According to a new study published in the American Journal of Epidemiology, even a little bit of light in your room at night can lead to depressive symptoms. So if you’ve been hemming and hawing over splurging on a solid set of blackout shades, science has your back on this very worthy investment.
People who saw more light at night were more likely to develop symptoms of depression than those who slept in total darkness, according to the study.
From 2010 to 2014, researchers added light to the bedrooms of 863 elderly Japanese adults (average age 71.5) who did not have depressive symptoms, then compared those results to a control group of people who slept in a dark room. Exactly 73 adults in the bedrooms with light developed depressive symptoms during the study’s follow-up period—a much higher rate than that of the control group. These results led researchers to conclude that people who saw more light at night were more likely to develop symptoms of depression than those who slept in total darkness.
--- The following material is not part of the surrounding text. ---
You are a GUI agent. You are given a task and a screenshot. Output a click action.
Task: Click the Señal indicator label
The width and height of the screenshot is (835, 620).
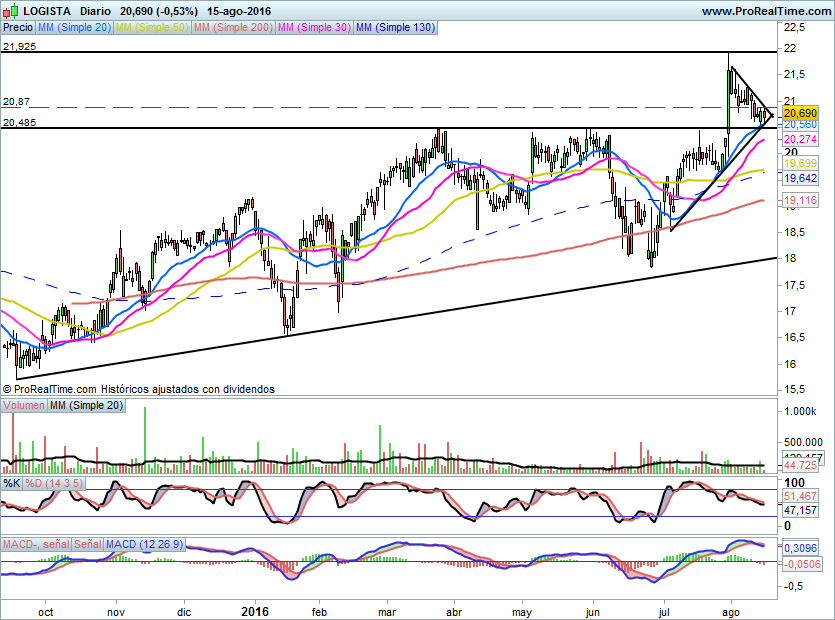point(87,544)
“Maintaining darkness in the bedroom at night may be a novel and viable option to prevent depression.” —Dr. Kenji Obayashi, study co-author
“Maintaining darkness in the bedroom at night may be a novel and viable option to prevent depression,” study co-author Kenji Obayashi, MD, PhD, a community health and epidemiology professor at Nara Medical University School of Medicine in Japan, told Time.
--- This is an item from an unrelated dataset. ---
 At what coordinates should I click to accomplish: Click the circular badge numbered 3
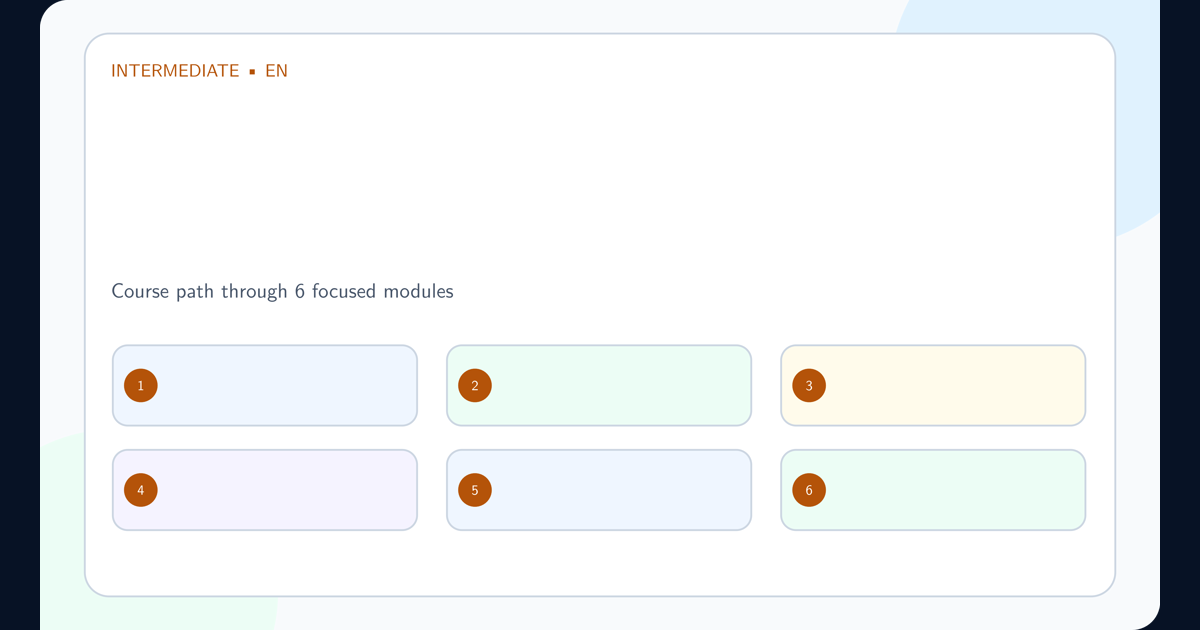click(809, 386)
Though the study authors don’t know exactly how light is connected to depression, they acknowledge that it’s a sleep disturbance that may throw off the body’s internal clock, Time reported. (Not to mention that sleep and depression are very likely to be related.) And though this study focused on elderly adults, Dr. Obayashi told Time that the results could be even more significant among younger people with sharper, more sensitive eyes.
So after you draw those blackout shades, consider shutting down your phone, turning off your TV, and closing your laptop. Sorry, nighttime Netflix addiction, but mental health trumps bedtime bingeing.